There are plenty of examples of tweets being reported as fact without them being checked. For example, the (UK) Daily Mail reported that the iPhone4 was being recalled after a Steve Jobs Twitter account - a fake one - sent out a message about it.
Similarly in South Africa, Manson looks at what happened in South Africa after ex police commissioner Jackie Selebi was found guilty of corruption.
If you scanned Twitter immediately after the trial you would have thought that Selebi was guilty of both corruption and obstructing justice. But actually Selebi was only guilty of the 1st charge. The problem was that in the haste to get the 1st tweet out, a journalist got it wrong and with the tweets and retweets, this then became the story.
Manson points to an econsultancy piece by Jake Hird where he published an infographic showing how news breaks and spreads post Twitter. As Jake's graphic shows, Twitter very often precedes news outlets in spreading news, which means a lot of editors end up playing catch-up.
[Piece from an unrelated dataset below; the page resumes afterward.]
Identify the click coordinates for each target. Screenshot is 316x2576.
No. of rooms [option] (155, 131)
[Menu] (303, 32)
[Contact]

Urging journalists to add social media and Twitter into their codes of conduct, Manson says: "With Twitter able to deliver news quickly and to a potentially huge audience due to its viral nature, already-pressured newsrooms are under increasing pressure to get content out, and to get it out fast."
And when they get it wrong based on a series of tweets, the damage is done - in the Jackie Selebi case, a correction was tweeted out, but by then, the original Twitter version had become gospel.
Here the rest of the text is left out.